>> Start Dataset excerpts

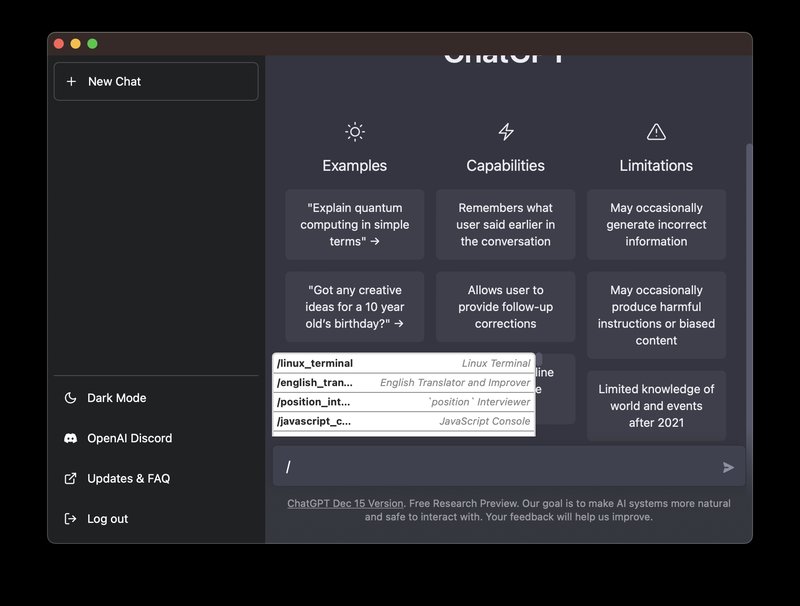Click the moon icon for Dark Mode
The height and width of the screenshot is (606, 800).
tap(71, 398)
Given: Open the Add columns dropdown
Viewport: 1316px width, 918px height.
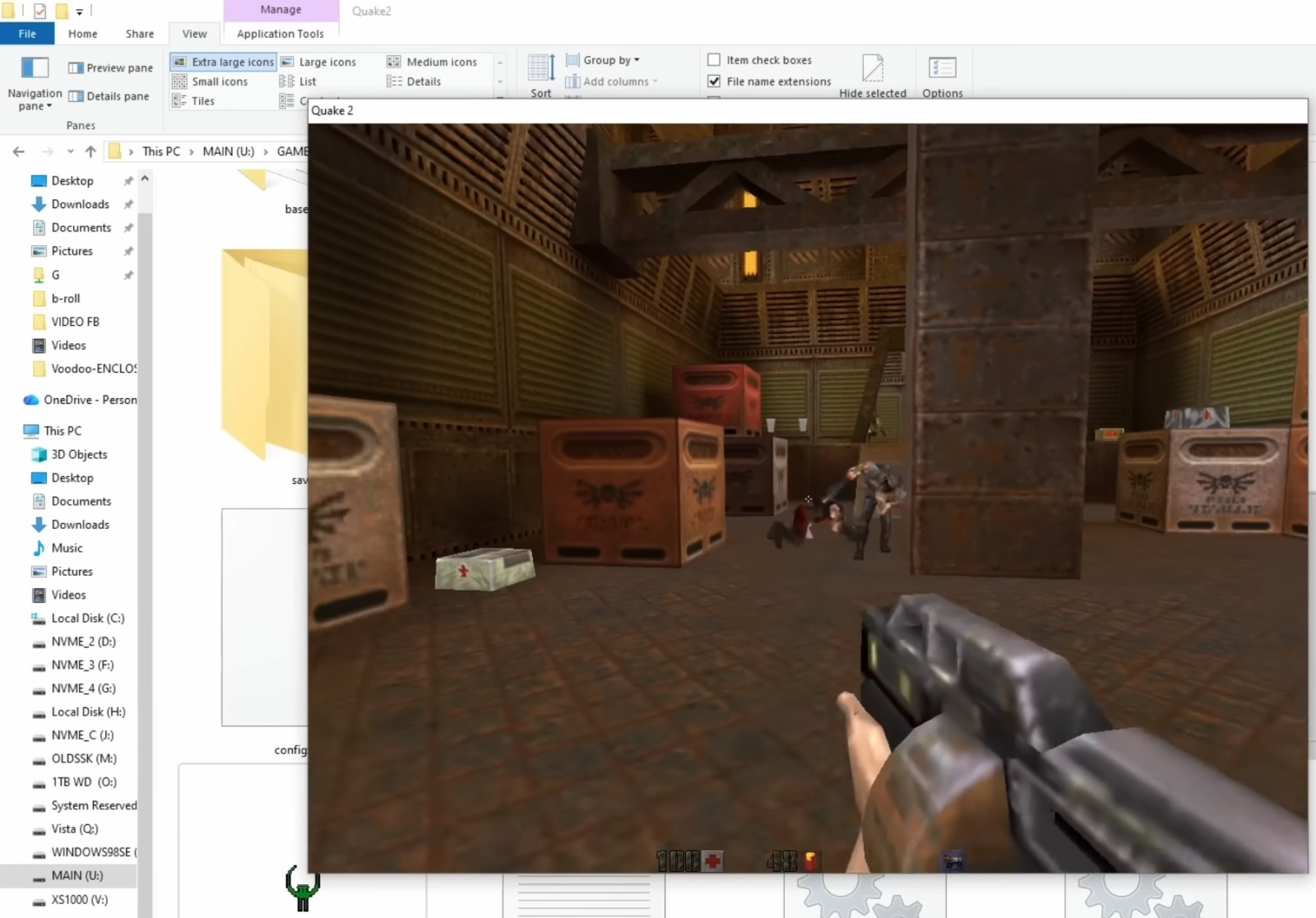Looking at the screenshot, I should point(614,81).
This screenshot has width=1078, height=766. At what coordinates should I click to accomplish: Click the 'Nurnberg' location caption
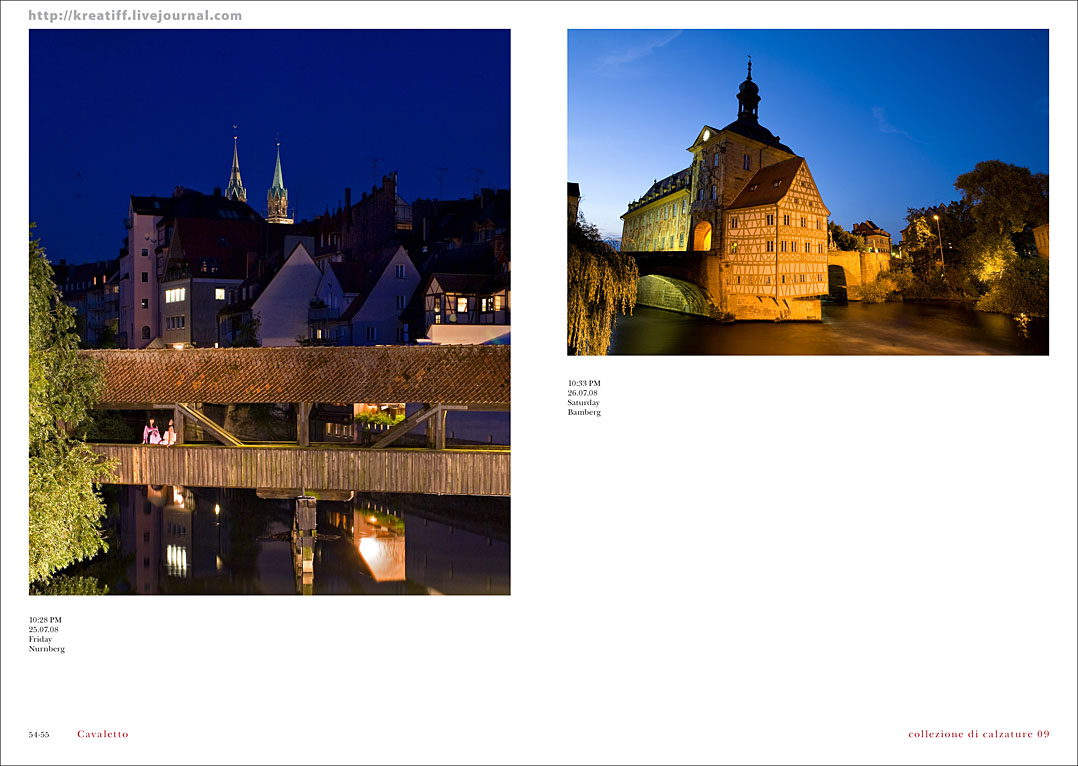(46, 649)
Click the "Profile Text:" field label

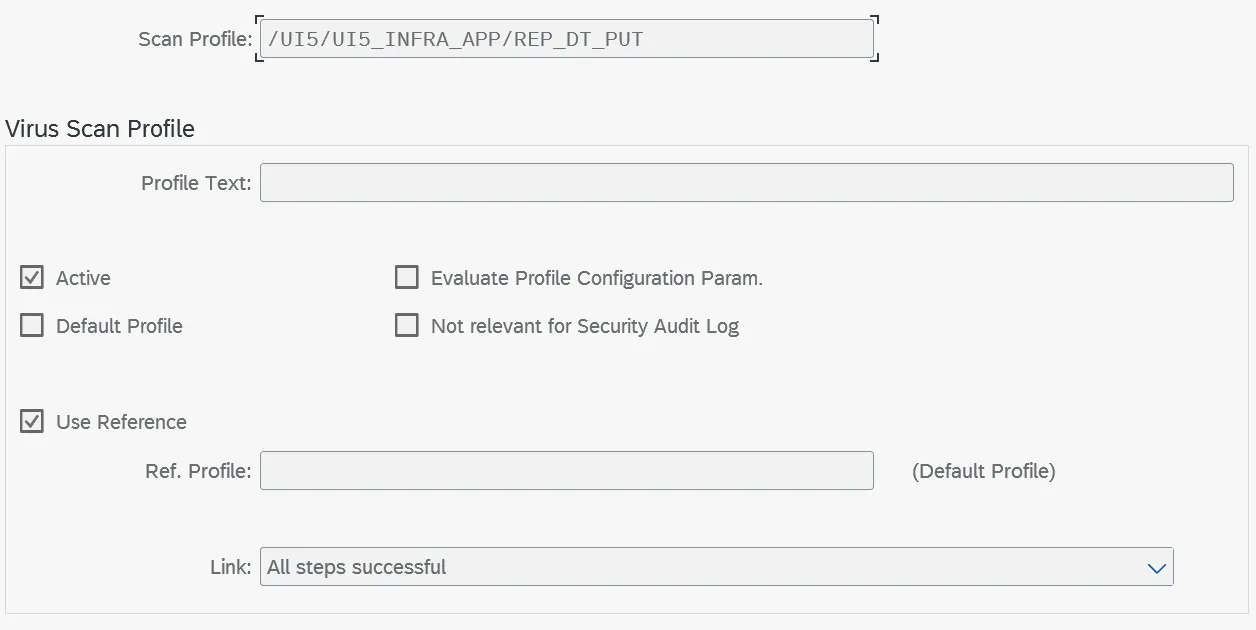(196, 183)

>> End Dataset excerpts

- Set exercise
Update all of the items above by replacing "dropdown" with "menu" and leaving everything else unchanged. Omit the pictures from your answer.

- The result
Click the moon icon for Dark Mode
The height and width of the screenshot is (606, 800).
tap(71, 398)
Given: Open the Add columns menu
Viewport: 1316px width, 918px height.
Looking at the screenshot, I should point(614,81).
This screenshot has width=1078, height=766. At what coordinates should I click to accomplish: Click the 'Nurnberg' location caption
(46, 649)
Click the "Profile Text:" field label

(196, 183)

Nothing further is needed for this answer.